● **Try it**
Each line with the word "agent" must appear in the answer, copied from the records.

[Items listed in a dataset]
────────────────────────────────────────

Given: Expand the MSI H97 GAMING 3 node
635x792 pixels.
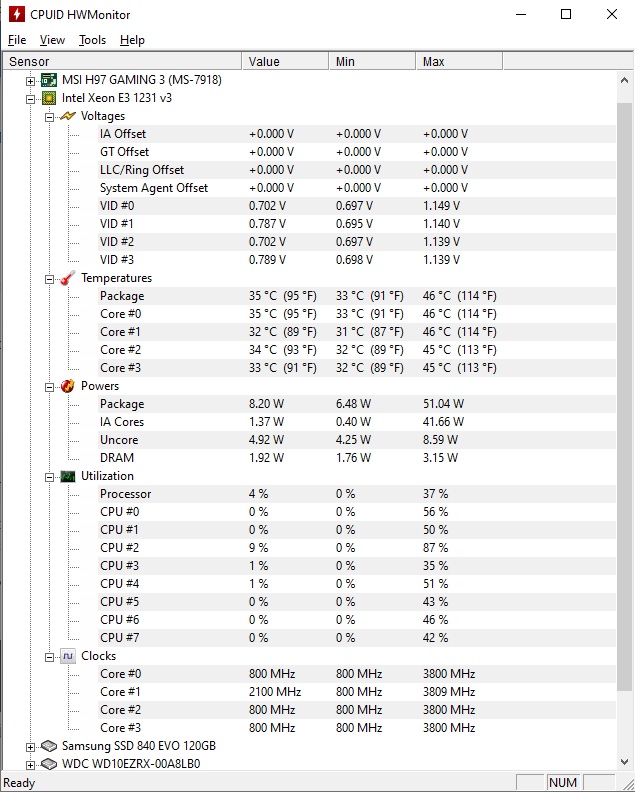Looking at the screenshot, I should point(31,80).
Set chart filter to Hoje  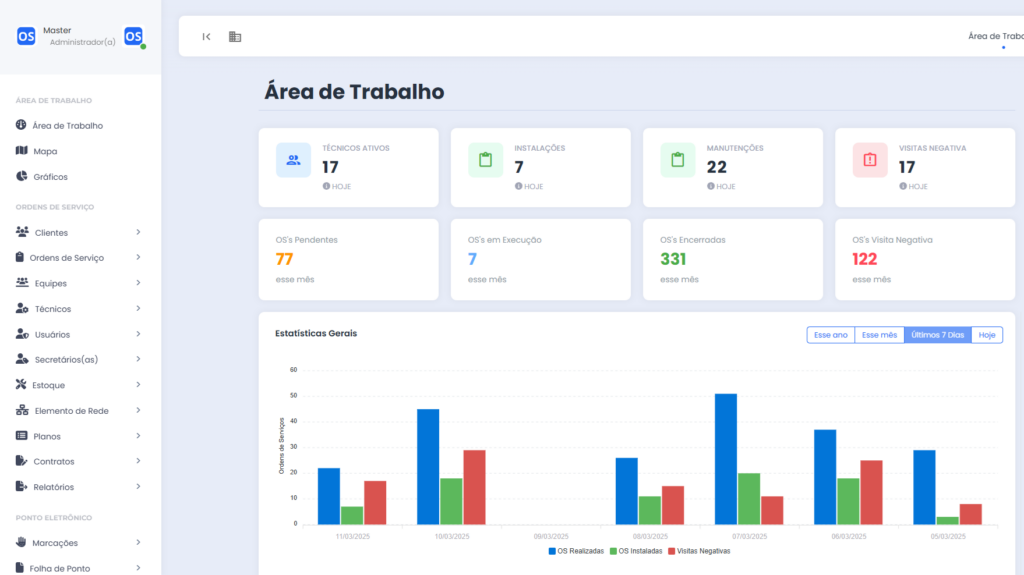[x=986, y=335]
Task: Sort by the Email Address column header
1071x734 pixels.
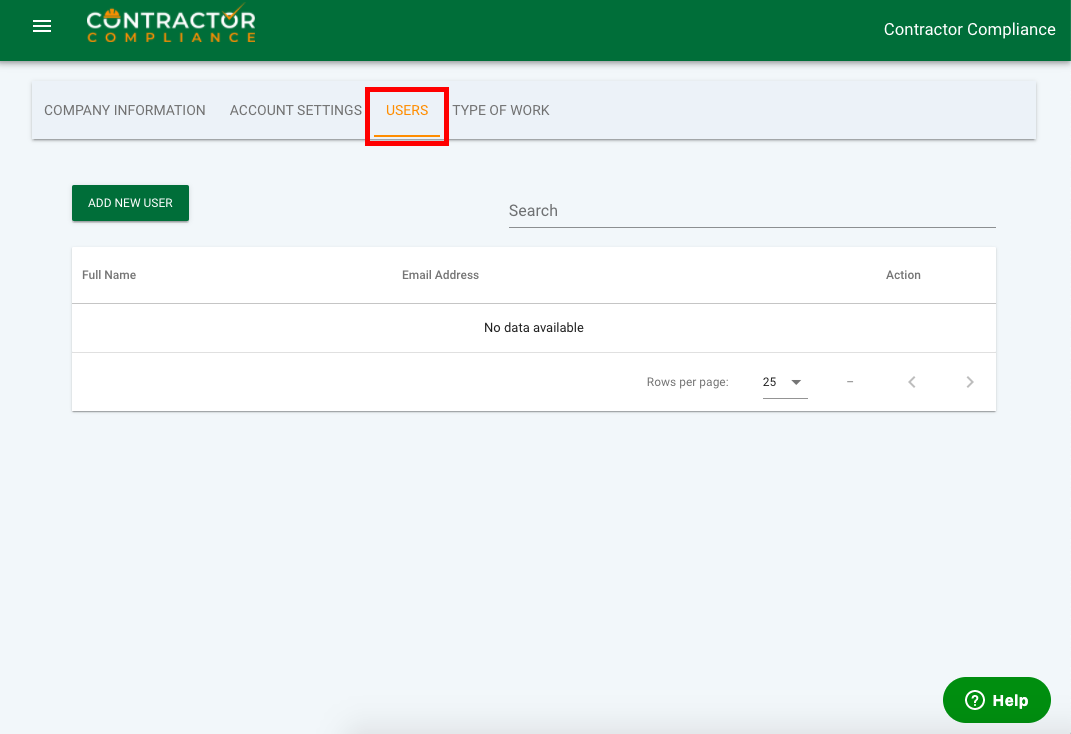Action: (440, 275)
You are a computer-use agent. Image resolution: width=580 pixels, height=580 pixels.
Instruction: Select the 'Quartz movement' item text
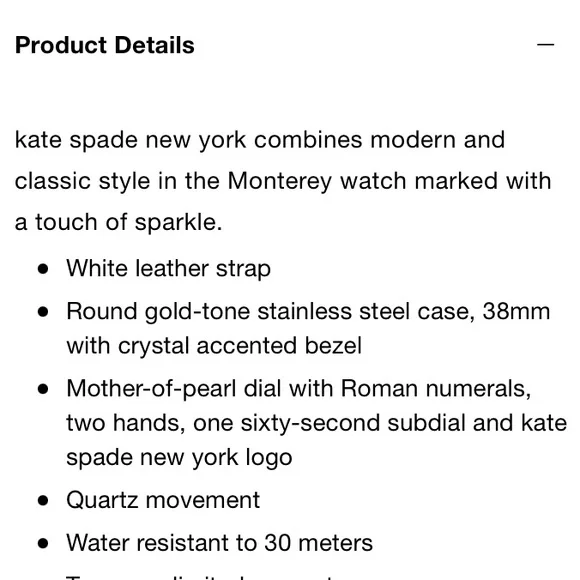point(163,500)
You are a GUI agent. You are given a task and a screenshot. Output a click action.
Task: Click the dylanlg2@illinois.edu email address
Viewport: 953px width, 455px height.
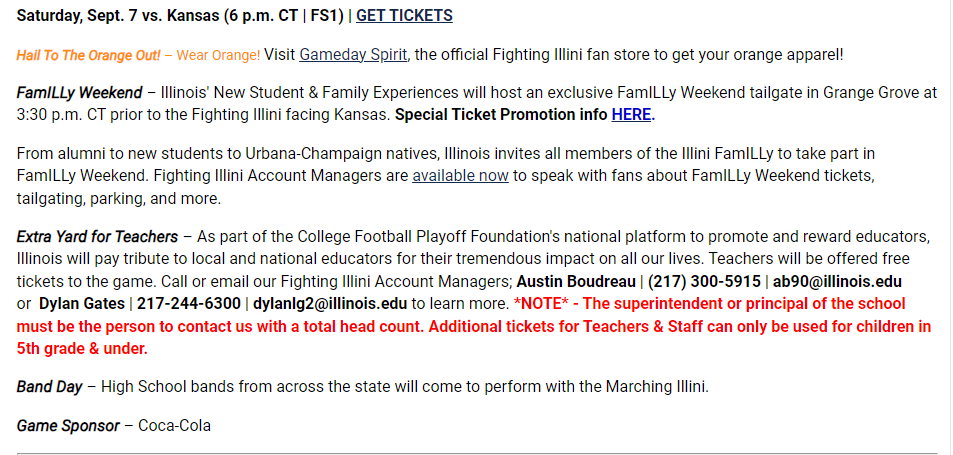[x=330, y=303]
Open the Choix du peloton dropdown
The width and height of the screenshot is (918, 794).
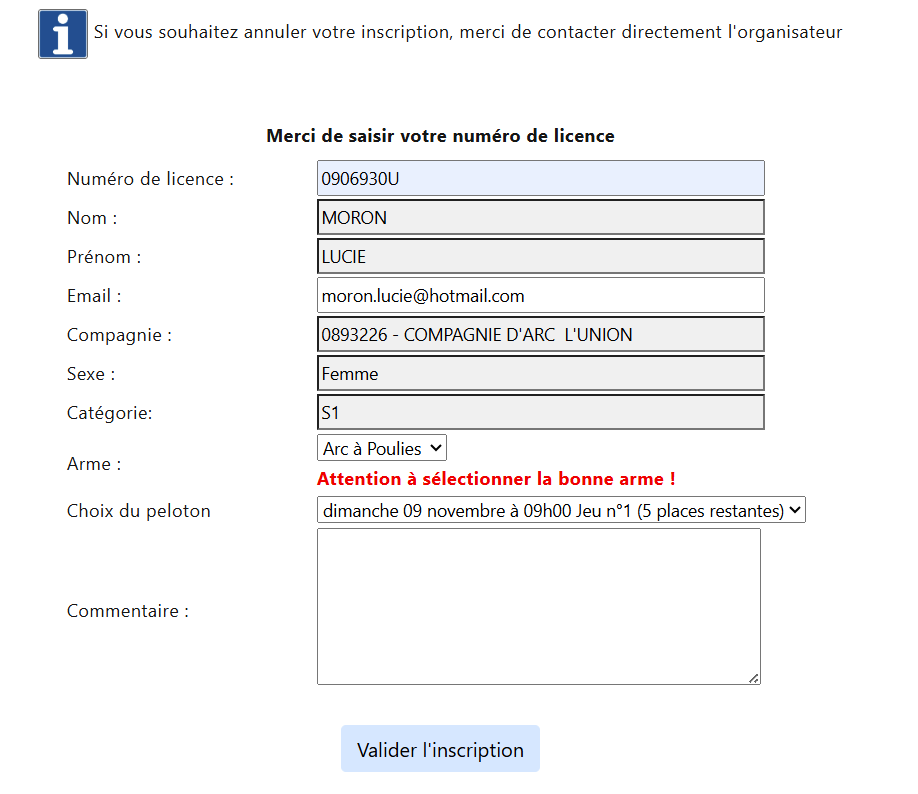[560, 510]
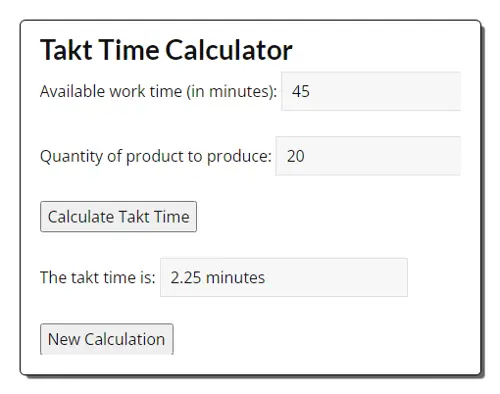Click the 'Available work time (in minutes):' label
Viewport: 500px width, 394px height.
158,91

────────────────────────────────────────

● **Task solution**
You are a computer-use agent. Image resolution: width=580 pixels, height=580 pixels.
You are a GUI agent. You are given a task and a screenshot. Output a click action.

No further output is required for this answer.